Each of the integers from $1$ to $n$ is written on a separate card, and then the cards are combined into a deck and shuffled. Three players, $A$, $B$, and $C$, take turns in the order $A,B,C,A,\dots$ choosing one card at random from the deck. (Each card in the deck is equally likely to be chosen.) After a card is chosen, that card and all higher-numbered cards are removed from the deck, and the remaining cards are reshuffled before the next turn. Play continues until one of the three players wins the game by drawing the card numbered $1$.

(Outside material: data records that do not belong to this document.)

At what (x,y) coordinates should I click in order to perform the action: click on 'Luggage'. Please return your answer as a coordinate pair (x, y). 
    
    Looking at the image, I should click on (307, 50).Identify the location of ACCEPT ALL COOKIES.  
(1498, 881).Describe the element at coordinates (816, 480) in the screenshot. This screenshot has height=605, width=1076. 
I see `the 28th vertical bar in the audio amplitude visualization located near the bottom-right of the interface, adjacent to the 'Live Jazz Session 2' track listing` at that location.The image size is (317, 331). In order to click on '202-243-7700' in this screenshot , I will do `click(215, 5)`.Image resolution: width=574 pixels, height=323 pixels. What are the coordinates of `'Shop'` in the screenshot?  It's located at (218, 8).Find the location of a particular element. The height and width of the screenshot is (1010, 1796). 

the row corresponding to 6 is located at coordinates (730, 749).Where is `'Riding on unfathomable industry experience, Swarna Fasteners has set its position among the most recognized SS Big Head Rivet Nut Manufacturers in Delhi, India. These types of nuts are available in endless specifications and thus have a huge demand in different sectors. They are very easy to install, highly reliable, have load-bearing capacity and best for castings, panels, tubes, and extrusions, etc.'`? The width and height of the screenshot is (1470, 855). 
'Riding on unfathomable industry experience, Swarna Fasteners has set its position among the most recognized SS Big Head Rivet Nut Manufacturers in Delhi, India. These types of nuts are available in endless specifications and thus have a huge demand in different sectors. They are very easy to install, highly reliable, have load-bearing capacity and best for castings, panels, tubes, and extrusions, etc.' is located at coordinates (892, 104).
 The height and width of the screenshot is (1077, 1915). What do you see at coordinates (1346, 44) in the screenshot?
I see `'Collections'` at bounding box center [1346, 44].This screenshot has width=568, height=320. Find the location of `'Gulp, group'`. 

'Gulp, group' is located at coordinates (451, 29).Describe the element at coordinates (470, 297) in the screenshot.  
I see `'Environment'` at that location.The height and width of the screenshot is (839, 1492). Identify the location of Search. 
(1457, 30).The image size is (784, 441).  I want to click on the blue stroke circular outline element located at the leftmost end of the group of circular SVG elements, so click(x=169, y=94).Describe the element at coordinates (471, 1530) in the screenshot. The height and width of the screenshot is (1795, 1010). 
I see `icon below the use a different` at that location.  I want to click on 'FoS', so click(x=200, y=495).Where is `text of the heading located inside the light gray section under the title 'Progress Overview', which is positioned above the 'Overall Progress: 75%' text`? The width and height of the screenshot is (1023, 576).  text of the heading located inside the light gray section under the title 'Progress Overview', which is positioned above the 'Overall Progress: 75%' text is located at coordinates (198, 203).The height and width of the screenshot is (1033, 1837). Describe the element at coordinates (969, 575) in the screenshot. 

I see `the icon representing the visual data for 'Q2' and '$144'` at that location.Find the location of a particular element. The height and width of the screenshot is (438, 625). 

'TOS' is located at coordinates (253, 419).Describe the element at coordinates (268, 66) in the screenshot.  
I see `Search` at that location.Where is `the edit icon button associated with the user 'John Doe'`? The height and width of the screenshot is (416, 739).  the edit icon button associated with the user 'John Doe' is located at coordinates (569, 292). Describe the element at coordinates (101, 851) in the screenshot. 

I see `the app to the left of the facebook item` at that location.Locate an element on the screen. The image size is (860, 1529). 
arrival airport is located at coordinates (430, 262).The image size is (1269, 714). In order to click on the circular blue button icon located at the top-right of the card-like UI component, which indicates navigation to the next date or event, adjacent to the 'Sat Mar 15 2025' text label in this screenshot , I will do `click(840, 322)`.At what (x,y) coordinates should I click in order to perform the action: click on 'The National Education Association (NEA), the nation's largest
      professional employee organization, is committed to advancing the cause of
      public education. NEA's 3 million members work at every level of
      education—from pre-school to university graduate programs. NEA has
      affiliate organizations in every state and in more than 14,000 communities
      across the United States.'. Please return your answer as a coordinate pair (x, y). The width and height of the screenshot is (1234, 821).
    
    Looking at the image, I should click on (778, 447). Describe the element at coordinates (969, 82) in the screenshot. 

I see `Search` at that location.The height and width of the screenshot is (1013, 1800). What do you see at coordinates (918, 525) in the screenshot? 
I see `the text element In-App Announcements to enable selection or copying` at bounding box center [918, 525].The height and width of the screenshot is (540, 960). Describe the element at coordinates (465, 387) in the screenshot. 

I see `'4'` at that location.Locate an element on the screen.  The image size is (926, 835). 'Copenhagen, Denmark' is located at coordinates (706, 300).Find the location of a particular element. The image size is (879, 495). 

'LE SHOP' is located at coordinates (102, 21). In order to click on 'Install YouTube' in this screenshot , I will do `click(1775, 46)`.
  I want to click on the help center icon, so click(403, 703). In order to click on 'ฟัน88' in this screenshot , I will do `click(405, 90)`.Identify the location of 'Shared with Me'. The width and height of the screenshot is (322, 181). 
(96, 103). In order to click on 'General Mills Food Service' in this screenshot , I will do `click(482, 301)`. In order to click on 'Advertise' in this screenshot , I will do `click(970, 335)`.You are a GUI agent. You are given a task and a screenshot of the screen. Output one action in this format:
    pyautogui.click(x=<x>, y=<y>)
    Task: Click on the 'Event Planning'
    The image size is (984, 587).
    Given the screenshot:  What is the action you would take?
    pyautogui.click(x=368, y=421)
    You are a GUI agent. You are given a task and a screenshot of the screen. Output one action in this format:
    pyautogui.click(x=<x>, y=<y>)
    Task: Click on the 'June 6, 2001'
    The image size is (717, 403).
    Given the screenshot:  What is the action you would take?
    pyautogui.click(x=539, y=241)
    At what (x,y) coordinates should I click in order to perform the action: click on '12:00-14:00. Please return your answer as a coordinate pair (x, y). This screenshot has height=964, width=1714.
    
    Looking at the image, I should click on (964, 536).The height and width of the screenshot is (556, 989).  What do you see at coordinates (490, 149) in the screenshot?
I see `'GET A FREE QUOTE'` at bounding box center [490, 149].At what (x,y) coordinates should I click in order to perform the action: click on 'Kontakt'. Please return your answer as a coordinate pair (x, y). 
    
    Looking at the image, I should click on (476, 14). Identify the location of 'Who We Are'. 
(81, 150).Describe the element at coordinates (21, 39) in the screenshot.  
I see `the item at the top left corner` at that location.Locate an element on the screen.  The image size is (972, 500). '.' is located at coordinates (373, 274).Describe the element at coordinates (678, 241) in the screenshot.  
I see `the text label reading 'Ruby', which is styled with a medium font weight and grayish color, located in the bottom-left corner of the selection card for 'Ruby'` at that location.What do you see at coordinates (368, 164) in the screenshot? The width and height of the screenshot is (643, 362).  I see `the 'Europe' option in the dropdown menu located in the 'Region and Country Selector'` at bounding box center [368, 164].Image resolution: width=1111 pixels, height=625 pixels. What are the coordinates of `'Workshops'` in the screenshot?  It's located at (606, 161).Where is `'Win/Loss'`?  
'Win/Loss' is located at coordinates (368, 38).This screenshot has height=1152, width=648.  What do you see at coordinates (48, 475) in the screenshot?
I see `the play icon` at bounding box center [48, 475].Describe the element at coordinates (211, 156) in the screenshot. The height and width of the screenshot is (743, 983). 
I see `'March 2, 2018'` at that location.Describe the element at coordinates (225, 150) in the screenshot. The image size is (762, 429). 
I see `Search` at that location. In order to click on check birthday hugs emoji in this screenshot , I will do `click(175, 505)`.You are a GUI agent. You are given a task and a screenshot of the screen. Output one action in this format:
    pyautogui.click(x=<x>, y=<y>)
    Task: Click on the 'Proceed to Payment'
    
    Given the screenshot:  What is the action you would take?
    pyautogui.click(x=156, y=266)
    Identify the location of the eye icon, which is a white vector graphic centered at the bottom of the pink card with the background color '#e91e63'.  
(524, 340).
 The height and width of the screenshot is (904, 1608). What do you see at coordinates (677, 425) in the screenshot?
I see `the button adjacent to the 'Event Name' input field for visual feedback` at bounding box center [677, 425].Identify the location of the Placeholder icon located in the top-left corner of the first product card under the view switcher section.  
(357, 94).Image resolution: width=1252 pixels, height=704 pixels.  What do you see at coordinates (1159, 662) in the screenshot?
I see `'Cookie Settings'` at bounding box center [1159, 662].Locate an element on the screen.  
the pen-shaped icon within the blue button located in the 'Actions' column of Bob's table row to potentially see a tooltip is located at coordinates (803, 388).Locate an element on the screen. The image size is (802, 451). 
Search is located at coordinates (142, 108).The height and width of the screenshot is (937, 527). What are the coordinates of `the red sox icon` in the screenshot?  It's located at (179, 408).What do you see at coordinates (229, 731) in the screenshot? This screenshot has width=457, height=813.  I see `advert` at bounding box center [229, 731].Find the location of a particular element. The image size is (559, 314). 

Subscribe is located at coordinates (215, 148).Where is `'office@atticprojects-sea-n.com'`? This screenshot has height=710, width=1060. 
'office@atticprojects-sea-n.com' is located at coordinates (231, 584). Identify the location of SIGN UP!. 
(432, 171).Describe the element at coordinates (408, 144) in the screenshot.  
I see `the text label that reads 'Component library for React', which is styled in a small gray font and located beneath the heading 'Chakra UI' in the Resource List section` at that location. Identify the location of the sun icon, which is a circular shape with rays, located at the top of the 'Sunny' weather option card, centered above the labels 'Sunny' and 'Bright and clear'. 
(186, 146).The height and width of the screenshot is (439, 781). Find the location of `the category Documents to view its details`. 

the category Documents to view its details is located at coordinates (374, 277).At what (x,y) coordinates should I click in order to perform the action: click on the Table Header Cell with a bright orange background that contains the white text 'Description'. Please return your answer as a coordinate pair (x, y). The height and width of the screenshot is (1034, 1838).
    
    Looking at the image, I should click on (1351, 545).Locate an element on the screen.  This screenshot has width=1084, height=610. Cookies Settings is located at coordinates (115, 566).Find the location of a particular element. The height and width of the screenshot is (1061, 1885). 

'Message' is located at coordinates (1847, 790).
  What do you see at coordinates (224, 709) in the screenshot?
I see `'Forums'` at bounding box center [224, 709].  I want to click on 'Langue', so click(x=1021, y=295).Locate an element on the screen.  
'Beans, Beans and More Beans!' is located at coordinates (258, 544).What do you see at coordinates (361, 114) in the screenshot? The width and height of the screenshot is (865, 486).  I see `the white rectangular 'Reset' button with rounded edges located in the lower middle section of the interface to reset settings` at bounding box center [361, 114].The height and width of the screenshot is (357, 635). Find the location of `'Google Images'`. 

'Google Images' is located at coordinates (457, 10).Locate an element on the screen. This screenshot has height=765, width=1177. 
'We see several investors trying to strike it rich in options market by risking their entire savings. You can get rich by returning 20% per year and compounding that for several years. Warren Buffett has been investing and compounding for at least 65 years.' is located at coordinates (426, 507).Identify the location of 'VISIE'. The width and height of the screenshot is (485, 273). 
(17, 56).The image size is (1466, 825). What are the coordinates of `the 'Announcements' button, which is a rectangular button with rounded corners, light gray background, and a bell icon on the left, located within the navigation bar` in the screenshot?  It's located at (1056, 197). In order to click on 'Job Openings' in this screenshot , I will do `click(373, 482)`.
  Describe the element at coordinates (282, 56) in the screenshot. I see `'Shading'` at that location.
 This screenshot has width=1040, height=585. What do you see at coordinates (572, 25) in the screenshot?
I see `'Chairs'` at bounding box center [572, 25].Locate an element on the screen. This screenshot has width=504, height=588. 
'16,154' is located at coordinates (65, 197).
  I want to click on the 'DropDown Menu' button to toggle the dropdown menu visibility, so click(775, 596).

Show that for each of the three players, there are arbitrarily large values of $n$ for which that player has the highest probability among the three players of winning the game.

从 $1$ 到 $n$ 的每个整数都写在一张单独的卡片上，然后将卡片组合成一副牌并洗牌。三名玩家 $A$、$B$ 和 $C$ 按 $A、B、C、A、\dots$ 的顺序轮流从牌堆中随机选择一张牌。 (牌组中的每张牌被选择的可能性相同。)选择一张牌后，该牌和所有编号较大的牌都会从牌组中移除，剩余的牌在下一轮之前重新洗牌。游戏继续进行，直到三名玩家中的一位通过抽出编号为 $1$ 的卡片赢得游戏。

证明对于三名玩家中的每一位，都有任意大的 $n$ 值，使得该玩家在三名玩家中赢得比赛的概率最高。